Moreover, Montz thought it appropriate for students to be remunerated for their work in the schools;

after all, they would have less time for part-time jobs during this semester.

However, she is aware that this requirement will probably not be met.

Digitization and a more heterogeneous student body

In other respects, the student representative and her fellow campaigners are hoping to achieve corrections to the draft law, the third reading of which is planned before the summer break.

Last June, the Ministry of Education announced the amendment and named the goals to be achieved with it.

In addition to greater practical relevance, the changes are intended to ensure that future teachers can better cope with the challenges posed by digitization and a more heterogeneous student body.

The integration of children who do not speak German and the inclusion of disabled children are among the tasks for which the next generation of teachers should be prepared more intensively.

Another point of the amendment is not mentioned in the press release from July: In the future there should be the option of setting uniform tasks in the first state examination across the country.

Montz and her colleagues from Gießen and Kassel think nothing of it at all.

Together with the GEW and the Jusos they criticize the possible standardization of the teaching material as impractical.

Montz finds the Ministry of Education's argument that this makes it easier to switch between different universities unconvincing: she has not yet heard that there have been difficulties in this regard, and no one has complained that state examination grades within Hesse are not comparable.

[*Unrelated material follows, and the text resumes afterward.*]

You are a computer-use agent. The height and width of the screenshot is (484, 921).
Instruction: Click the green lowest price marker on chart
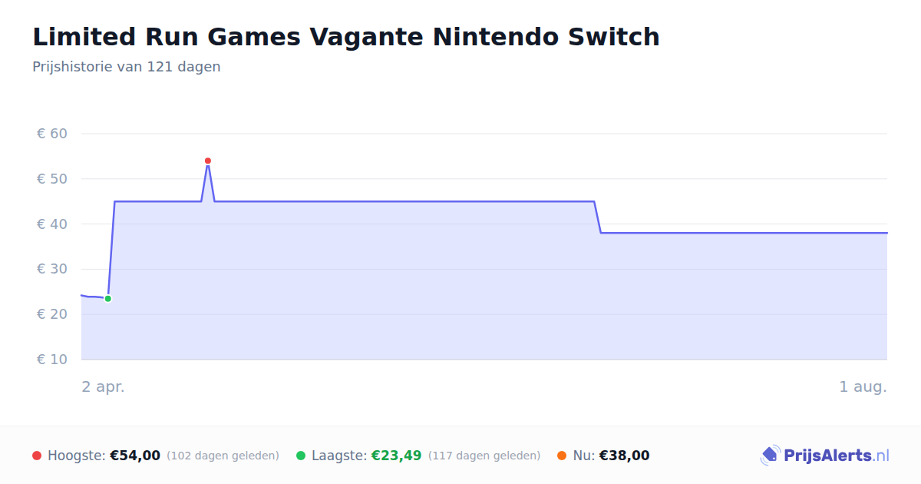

Kyra Beninga, AStA chairwoman of the Goethe University and GEW representative, goes even further: She sees this regulation as "disproportionately restricting the freedom of teaching".

At a meeting of the state parliament's cultural policy committee last week, Montz got the impression that representatives of the universities had a similar view: They had "clearly spoken out against a centralization of the examination".

Student representative Montz assesses the state's intention to upgrade the primary school teaching post as fundamentally positive, in that one of three subjects will have to be studied with an increased number of hours in the future.

But even that is only justifiable if the standard period of study is increased at the same time - regardless of the time compensation, which from their point of view would be appropriate because of the practical semester.